YOUR OBJECTIVE >>
Pull out every line of the data below that contains "STAKE", and copy each one unchanged.

* * * * * * *

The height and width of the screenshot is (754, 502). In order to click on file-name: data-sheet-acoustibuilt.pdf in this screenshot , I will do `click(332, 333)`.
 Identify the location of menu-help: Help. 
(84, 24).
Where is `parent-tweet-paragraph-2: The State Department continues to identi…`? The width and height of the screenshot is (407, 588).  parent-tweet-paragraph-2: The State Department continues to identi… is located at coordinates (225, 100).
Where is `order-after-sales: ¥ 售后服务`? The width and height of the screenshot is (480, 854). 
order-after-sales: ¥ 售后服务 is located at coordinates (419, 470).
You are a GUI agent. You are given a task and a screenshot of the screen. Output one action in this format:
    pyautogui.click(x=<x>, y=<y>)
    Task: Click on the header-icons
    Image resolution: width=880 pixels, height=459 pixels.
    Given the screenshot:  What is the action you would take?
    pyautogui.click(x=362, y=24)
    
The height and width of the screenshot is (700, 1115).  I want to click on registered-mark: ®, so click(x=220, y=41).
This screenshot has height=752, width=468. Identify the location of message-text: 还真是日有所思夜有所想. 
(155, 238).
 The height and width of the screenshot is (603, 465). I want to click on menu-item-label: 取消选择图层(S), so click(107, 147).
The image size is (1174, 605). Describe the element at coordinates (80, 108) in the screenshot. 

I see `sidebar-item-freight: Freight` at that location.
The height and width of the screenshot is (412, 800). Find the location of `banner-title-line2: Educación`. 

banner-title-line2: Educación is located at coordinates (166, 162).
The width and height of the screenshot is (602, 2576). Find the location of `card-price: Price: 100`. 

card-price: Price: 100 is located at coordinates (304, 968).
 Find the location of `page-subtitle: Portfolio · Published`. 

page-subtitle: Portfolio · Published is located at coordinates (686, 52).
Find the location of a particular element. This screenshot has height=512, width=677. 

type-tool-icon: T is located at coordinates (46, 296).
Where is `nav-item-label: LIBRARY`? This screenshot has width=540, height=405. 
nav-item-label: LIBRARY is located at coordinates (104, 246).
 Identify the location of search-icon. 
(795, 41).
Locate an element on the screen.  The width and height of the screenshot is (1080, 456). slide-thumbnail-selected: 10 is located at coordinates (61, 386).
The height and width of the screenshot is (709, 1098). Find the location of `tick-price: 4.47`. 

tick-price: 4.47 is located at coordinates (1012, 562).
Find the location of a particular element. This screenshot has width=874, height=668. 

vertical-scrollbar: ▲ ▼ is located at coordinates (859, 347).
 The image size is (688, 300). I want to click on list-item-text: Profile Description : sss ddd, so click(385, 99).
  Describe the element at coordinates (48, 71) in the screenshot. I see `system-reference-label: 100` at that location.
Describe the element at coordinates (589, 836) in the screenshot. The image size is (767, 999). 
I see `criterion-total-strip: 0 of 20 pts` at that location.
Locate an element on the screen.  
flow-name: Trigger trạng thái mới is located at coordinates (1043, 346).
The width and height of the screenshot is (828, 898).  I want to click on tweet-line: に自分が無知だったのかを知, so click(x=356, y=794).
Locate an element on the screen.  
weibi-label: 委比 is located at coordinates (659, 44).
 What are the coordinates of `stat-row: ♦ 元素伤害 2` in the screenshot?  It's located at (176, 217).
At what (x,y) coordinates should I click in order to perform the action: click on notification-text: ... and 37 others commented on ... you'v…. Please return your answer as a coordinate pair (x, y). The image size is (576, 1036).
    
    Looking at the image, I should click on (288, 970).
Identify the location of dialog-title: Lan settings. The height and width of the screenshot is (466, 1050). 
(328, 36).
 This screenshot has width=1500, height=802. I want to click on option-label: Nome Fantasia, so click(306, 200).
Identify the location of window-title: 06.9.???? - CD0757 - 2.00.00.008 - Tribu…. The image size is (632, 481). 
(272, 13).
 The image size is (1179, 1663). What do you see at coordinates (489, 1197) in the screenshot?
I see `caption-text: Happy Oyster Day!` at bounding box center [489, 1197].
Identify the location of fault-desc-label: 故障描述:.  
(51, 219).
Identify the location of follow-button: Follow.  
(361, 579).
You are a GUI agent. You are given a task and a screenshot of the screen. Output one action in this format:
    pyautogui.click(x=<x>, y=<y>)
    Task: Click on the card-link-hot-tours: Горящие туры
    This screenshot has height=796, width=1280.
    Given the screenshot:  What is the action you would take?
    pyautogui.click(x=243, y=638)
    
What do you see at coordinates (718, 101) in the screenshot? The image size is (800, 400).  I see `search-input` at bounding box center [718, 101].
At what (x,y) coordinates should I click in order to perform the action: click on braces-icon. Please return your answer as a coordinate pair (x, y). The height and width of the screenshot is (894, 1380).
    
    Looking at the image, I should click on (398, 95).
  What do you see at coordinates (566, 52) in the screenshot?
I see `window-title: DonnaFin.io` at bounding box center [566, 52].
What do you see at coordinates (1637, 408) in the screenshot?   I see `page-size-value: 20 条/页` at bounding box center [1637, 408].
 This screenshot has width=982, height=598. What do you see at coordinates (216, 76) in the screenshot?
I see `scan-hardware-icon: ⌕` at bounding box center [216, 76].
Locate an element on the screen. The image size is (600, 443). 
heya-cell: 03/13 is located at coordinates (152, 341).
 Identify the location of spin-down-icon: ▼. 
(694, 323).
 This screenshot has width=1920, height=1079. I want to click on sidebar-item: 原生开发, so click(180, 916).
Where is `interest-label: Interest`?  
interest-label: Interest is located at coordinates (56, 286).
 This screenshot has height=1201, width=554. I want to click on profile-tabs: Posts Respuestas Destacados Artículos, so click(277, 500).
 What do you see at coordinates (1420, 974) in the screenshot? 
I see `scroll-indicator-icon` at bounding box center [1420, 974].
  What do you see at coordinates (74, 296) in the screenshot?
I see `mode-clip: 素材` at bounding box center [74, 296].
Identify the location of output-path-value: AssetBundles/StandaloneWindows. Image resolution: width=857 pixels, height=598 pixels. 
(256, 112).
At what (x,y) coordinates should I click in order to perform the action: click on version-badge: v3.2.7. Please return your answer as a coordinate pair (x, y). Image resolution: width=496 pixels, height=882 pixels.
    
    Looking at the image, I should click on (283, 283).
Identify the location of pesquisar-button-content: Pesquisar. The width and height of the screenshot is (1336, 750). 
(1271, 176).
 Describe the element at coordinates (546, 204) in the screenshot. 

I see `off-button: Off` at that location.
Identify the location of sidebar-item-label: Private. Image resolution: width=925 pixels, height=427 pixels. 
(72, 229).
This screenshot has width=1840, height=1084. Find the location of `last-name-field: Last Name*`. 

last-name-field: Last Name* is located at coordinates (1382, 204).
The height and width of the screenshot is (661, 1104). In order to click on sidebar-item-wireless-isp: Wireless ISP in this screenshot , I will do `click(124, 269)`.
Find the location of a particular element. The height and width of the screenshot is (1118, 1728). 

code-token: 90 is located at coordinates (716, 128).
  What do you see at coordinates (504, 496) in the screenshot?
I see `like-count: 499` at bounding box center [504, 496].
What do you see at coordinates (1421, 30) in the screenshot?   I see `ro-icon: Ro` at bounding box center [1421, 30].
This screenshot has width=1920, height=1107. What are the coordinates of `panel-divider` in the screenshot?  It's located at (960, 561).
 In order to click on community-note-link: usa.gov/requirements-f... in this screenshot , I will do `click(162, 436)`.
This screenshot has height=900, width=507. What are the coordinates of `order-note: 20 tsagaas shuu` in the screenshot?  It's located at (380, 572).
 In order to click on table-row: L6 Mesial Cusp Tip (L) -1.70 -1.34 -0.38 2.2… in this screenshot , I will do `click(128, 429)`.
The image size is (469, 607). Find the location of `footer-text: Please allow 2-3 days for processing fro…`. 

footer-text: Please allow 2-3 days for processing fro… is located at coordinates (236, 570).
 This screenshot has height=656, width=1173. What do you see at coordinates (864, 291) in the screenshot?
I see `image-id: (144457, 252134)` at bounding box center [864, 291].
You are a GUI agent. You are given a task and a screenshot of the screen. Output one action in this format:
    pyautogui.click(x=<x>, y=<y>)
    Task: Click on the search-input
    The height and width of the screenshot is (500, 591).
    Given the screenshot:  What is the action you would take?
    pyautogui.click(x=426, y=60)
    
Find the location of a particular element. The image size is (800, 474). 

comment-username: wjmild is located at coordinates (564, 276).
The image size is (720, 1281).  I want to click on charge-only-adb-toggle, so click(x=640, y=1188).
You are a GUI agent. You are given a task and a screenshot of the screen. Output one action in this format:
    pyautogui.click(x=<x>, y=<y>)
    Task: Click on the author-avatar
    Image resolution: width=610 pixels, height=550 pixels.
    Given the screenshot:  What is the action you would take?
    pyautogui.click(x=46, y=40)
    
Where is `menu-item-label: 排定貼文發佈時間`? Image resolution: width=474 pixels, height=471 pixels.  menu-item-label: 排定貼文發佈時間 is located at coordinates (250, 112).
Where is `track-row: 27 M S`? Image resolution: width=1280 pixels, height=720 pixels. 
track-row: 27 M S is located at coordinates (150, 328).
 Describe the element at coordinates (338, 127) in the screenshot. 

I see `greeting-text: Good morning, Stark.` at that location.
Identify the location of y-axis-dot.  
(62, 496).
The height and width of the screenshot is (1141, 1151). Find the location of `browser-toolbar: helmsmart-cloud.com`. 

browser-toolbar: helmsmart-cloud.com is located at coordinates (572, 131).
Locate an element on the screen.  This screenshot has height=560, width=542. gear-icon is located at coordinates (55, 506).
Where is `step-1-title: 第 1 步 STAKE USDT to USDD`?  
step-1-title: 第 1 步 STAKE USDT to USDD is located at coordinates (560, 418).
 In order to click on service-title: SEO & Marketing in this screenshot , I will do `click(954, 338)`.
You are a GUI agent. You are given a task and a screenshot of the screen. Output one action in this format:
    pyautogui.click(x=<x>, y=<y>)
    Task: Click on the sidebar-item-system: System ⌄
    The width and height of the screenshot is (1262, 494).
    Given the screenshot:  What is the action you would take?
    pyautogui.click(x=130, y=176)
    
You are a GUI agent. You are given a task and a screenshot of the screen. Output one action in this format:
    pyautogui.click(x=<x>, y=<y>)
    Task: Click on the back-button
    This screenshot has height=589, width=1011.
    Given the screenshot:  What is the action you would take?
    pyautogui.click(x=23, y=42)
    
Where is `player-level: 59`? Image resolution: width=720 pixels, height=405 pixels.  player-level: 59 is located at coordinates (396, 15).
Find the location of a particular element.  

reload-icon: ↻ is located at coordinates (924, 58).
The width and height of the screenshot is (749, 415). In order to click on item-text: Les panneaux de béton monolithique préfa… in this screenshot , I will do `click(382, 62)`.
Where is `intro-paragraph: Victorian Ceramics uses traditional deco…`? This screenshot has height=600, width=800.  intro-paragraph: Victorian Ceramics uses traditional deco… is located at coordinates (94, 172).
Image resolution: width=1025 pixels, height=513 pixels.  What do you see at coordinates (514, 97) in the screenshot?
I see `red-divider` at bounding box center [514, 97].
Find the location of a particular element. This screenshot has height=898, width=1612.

* * * * * * *

YOUR RESPONSE >>
Where is `step-1-title: 第 1 步 STAKE USDT to USDD`?  
step-1-title: 第 1 步 STAKE USDT to USDD is located at coordinates (560, 418).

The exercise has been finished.